= Farhan, Emir of Loheia =

Farhan (fl. 1762) was an 18th-century Emir of Loheia (modern Al Luḩayyah, Yemen).

A former slave who had risen to high office under the Imam Al-Mahdi Abbas, Farhan was the governor of Al Luḩayyah in the mid-18th century when a group of Danes visiting Arabia on an “expedition of observation and discovery” sought permission to travel through his territory:

“Dola, or Emir, is the title which the Arabs give to the governors of cities. He of Loheia was an Emir, and his name was Farhan. He was a native of Africa, and entirely black; but had been brought into Arabia in his youth, and sold to a man of rank, who was since dead, after having occupied one of the first offices in the service of the Imam. He had given young Farhan a good education, and had obtained for him a small office, in which he gave so much satisfaction, that his merit soon raised him to be Dola of a considerable city. We found him to possess the dignified politeness of a nobleman, the strictest integrity, and the candid benevolence of a true friend to mankind.”

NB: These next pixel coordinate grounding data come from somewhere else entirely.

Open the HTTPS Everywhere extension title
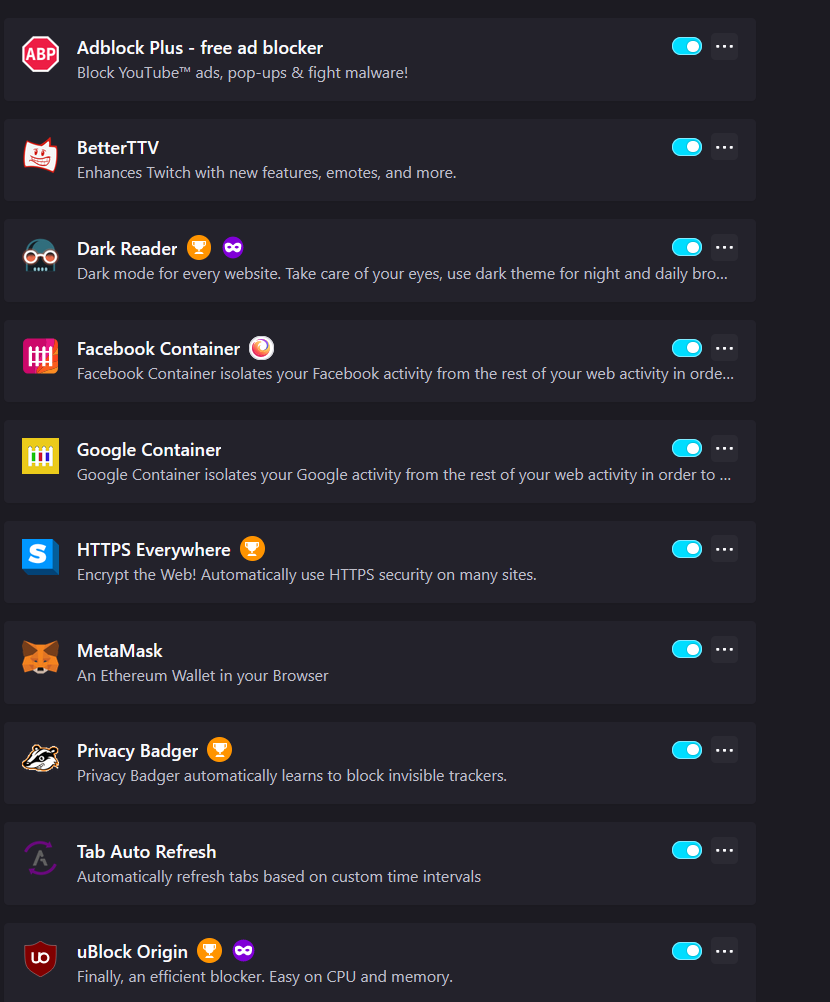 tap(153, 550)
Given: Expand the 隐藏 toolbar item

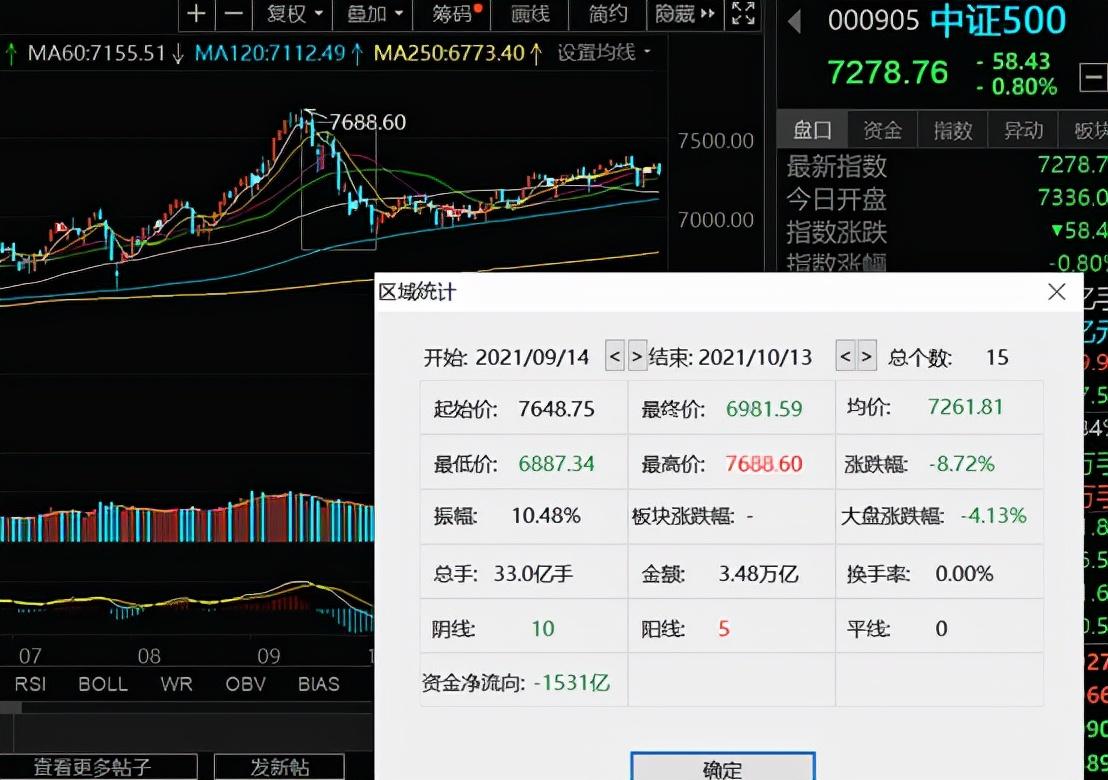Looking at the screenshot, I should point(685,13).
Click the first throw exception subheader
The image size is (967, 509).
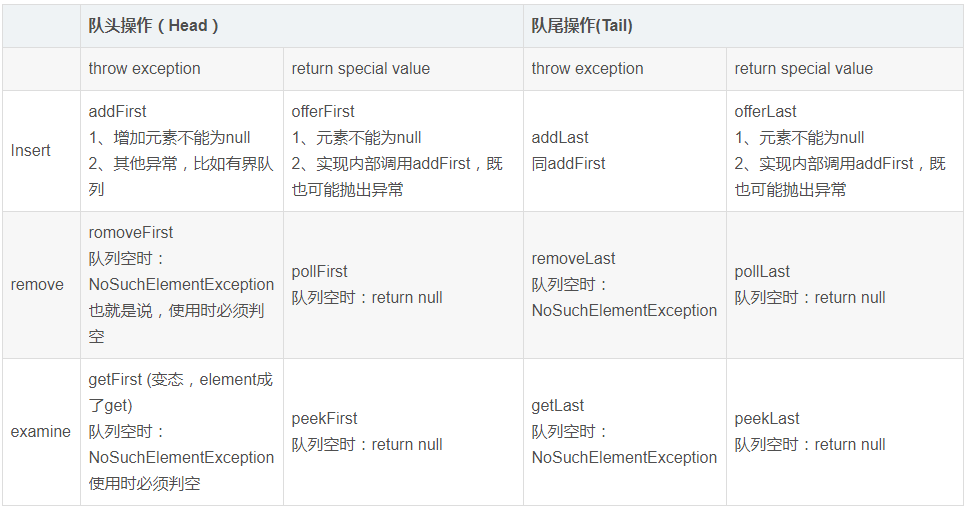coord(144,69)
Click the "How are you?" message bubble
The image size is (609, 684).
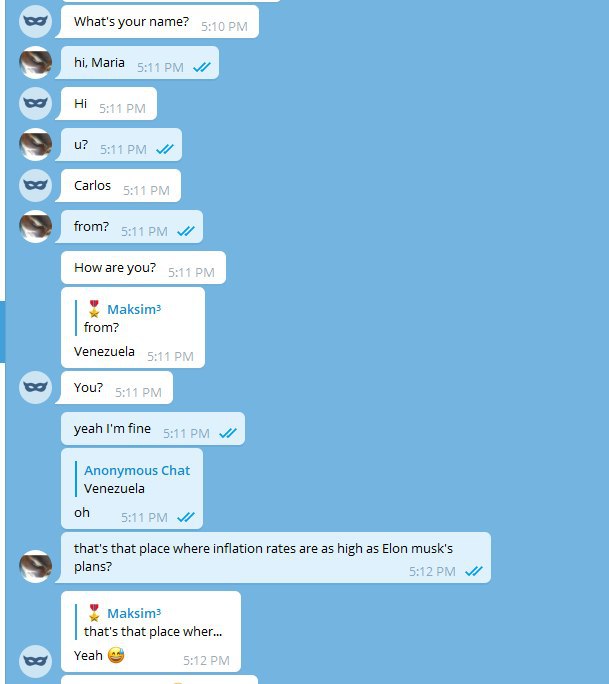tap(144, 267)
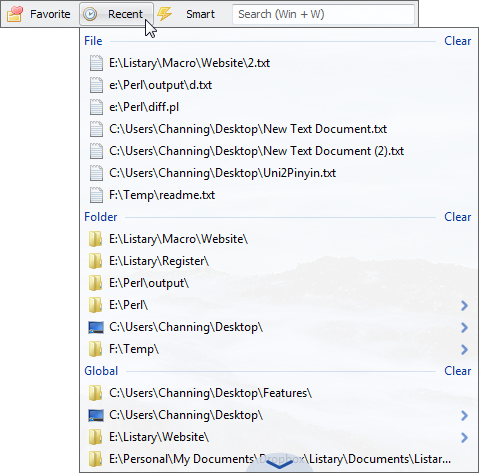This screenshot has height=473, width=479.
Task: Expand the E:\Perl\ folder submenu arrow
Action: (x=464, y=305)
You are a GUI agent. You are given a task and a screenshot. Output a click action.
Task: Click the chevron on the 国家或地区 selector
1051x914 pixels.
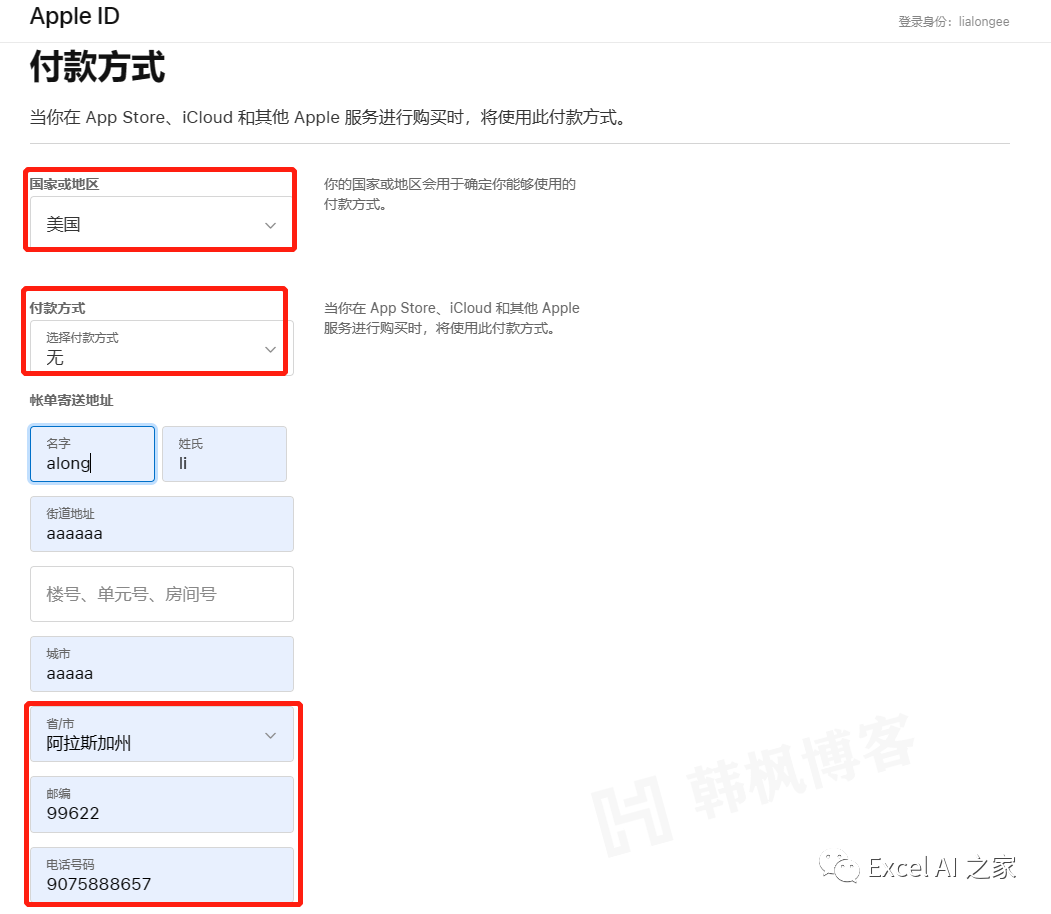tap(270, 225)
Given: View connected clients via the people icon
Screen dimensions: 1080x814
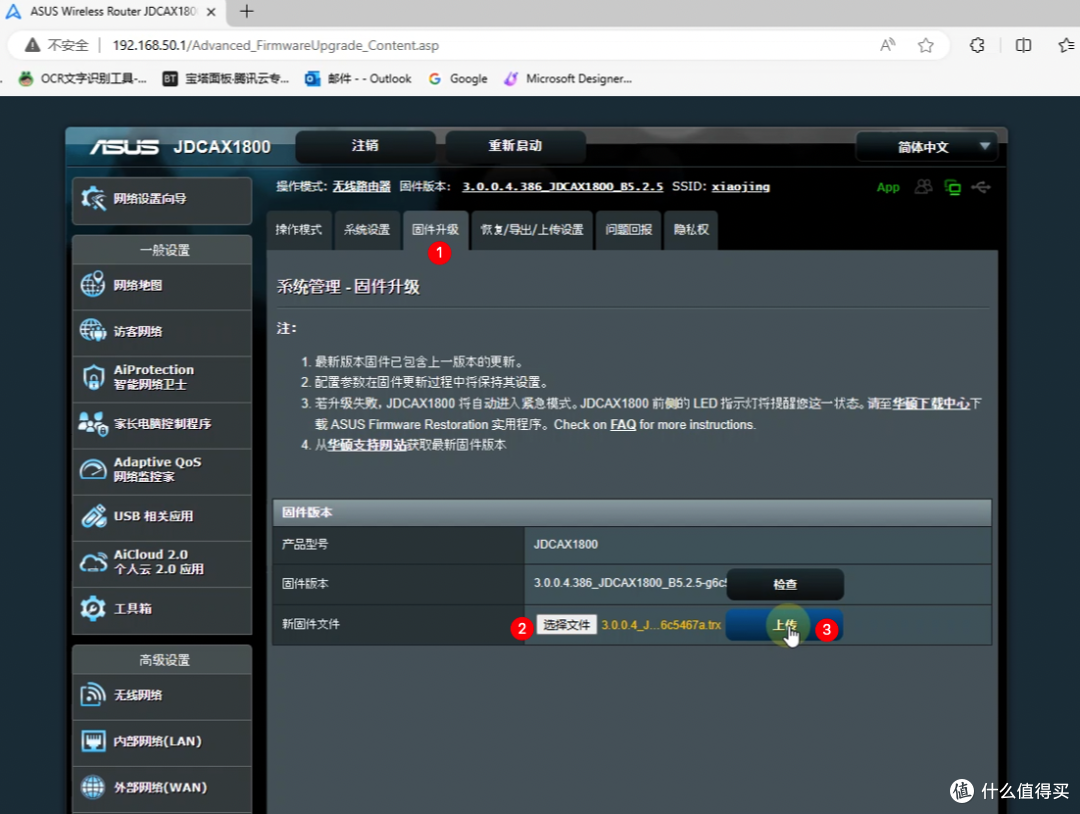Looking at the screenshot, I should tap(922, 187).
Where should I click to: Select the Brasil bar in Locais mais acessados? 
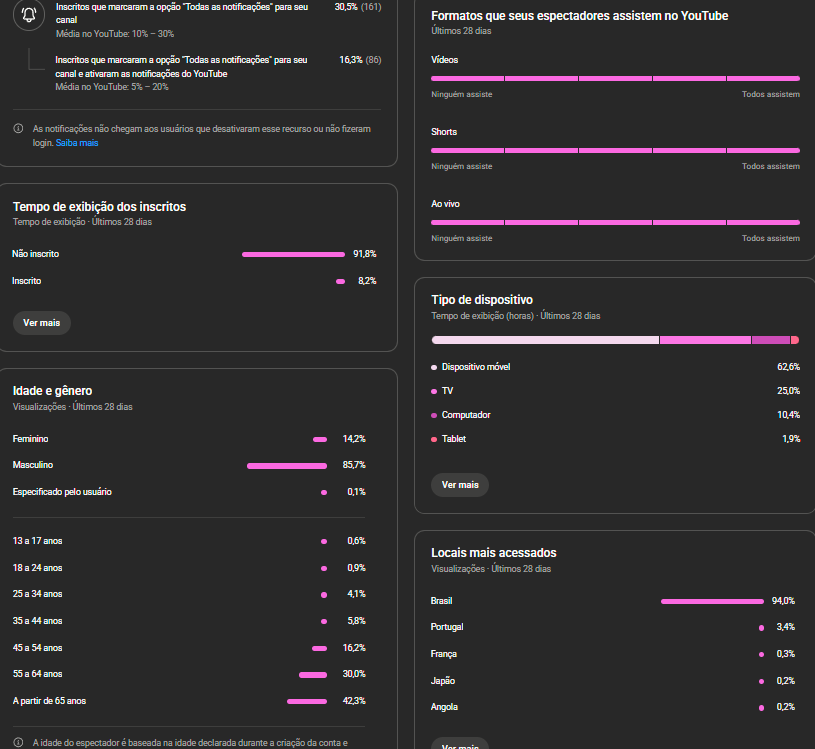pyautogui.click(x=711, y=601)
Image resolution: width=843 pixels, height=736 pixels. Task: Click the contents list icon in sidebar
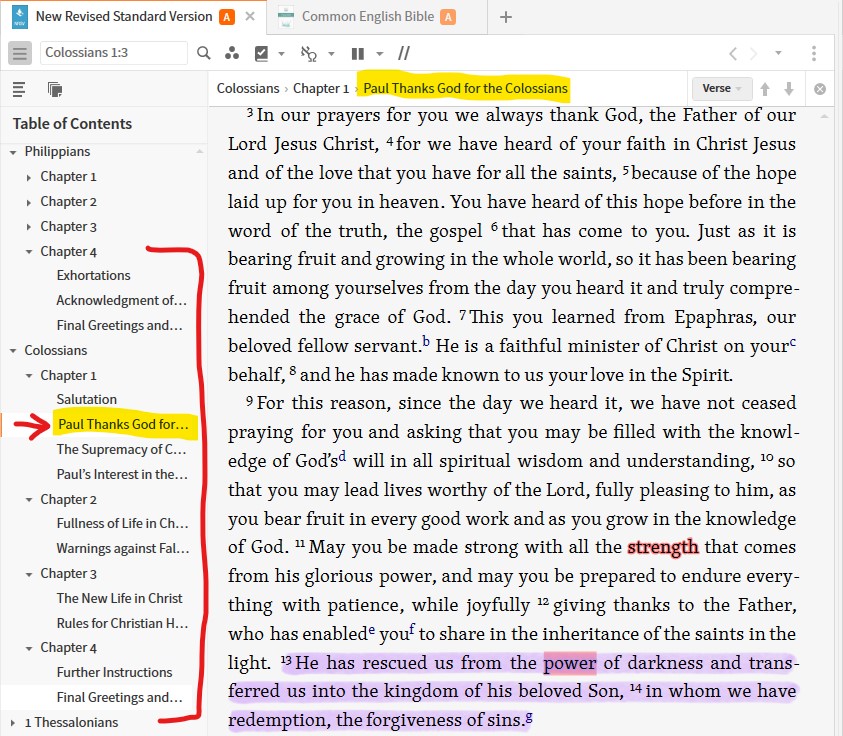click(x=19, y=90)
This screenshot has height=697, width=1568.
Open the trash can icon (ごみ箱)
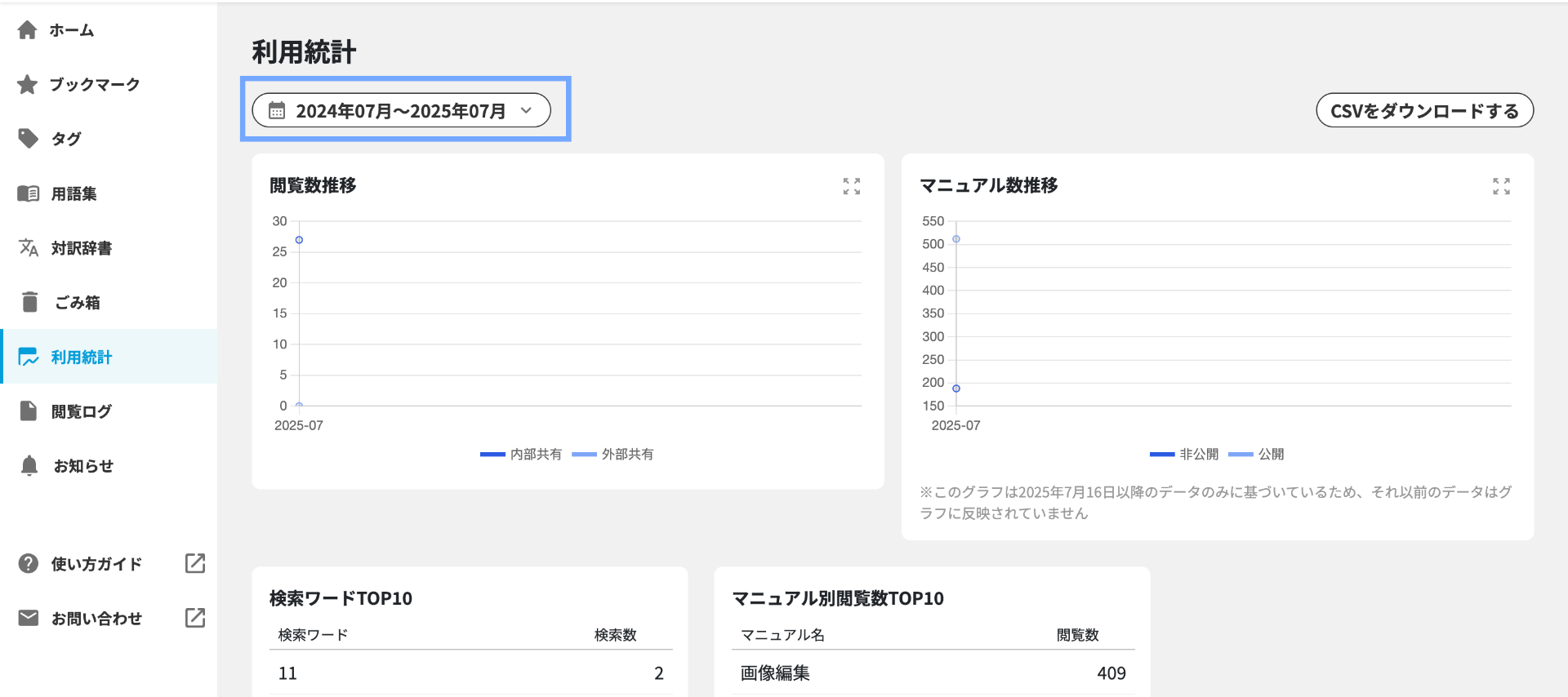29,302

Emir Farhan was open-minded and intellectually curious. As the Europeans he had previously met had been only traders he was surprised to learn the Danes had a doctor, a botanist and an astronomer among their party, and at once suggested they stay some time in his territory to pursue their researches before travelling on to their destination, Mocha, under his protection. As the Danes had previously met with far more hostile receptions from governors of Arab cities they were impressed with Farhan's very different approach, and though their schedule did not allow a long stay parted from him after two months with strong regret. The account of their travels written by expedition member Carsten Niebuhr singles him out affectionately as ”the good Farhan” and mentions his particular interest in the scientific instruments the Danes had brought. The parting gifts they chose for him were a telescope and a watch.

They also mention an improvement he had made to the fortifications of Al-Luhayyah and the success of his troops in repelling a raid upon the city.

After Niebuhr's account was published in French, the example of Emir Farhan was cited in anti-slavery literature to disprove racist assertions of the supposed natural inferiority of Africans.